**WRITTEN REQUEST:** In the excerpt on open-source philosophy, rename "wishful thinking" to "hopeful belief" throughout the passage starting with "You think there's" and going on through "sometimes...well...here we are.", and write that passage out.

**EXCERPT:**
----------------

When a restaurant which you've been going to for years one day decides to serve you your favorite meal with a bit of poop on the side, do you not have the right to be upset about it? They're not under any obligation to serve you meals you're happy with. That has got to be the most fallacious analogy I've seen in a long time, and that's ignoring the fact that serving poop would get you in serious trouble in most jurisdictions. "False equivalence" barely covers it.
There is a basic social contract of not being an asshole to users of your product
Nope, nope...you win. Even more fallacious. Being an asshole to your users is a meme in OSS it's so common. Someone should tell that Linus guy about this 'social contract' he agreed to and signed that he's in violation of. /s
Claiming you support this philosophy, while acting against it, is hypocritical, and abusive towards people who do believe in it.
You think there's a philosophy. Some other people here do. There is no consistent OSS philosophy. There wasn't back when Stallman was thinking "what should I call this thing that is Not Unix" and there isn't today. If that was remotely true we'd still be happily using GPLv2. Because at the end of the day there is what is written in the license, and then there is wishful thinking. Sometimes wishful thinking results in nice things, and sometimes...well...here we are.

----------------

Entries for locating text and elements

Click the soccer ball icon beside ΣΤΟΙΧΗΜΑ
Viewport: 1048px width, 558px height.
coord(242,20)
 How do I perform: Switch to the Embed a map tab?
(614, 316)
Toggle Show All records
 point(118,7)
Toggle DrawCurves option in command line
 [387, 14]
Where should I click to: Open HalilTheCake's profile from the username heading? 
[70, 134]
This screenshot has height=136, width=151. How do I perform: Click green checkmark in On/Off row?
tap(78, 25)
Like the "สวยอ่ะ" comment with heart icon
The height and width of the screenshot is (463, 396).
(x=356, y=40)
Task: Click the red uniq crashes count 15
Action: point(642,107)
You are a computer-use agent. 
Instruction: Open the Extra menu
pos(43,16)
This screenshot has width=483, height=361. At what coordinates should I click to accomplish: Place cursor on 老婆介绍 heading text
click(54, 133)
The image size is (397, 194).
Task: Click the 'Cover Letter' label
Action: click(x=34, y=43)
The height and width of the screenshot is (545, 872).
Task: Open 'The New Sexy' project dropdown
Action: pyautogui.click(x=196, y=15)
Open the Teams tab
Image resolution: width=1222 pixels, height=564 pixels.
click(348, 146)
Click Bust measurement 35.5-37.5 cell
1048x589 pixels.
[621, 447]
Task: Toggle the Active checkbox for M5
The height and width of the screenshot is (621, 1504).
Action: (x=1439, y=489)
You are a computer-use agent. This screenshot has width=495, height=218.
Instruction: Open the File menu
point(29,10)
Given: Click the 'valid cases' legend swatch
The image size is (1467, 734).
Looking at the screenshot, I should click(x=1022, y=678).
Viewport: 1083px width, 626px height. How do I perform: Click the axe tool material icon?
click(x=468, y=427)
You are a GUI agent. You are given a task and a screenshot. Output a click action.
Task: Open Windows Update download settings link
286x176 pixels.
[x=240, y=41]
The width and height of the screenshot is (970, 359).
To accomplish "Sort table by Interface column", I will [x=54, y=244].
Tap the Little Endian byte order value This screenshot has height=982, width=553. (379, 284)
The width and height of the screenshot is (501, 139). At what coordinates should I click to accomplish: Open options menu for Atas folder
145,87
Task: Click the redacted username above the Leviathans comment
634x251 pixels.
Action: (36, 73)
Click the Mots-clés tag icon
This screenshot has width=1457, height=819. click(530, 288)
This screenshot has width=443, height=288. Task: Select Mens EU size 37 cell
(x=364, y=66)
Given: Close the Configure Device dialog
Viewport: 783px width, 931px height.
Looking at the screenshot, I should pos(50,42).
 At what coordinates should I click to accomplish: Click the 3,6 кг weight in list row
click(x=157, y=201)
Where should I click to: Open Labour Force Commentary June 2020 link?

----------------

**RESPONSE FOR THIS EXERCISE:**
You think there's a philosophy. Some other people here do. There is no consistent OSS philosophy. There wasn't back when Stallman was thinking "what should I call this thing that is Not Unix" and there isn't today. If that was remotely true we'd still be happily using GPLv2. Because at the end of the day there is what is written in the license, and then there is hopeful belief. Sometimes hopeful belief results in nice things, and sometimes...well...here we are.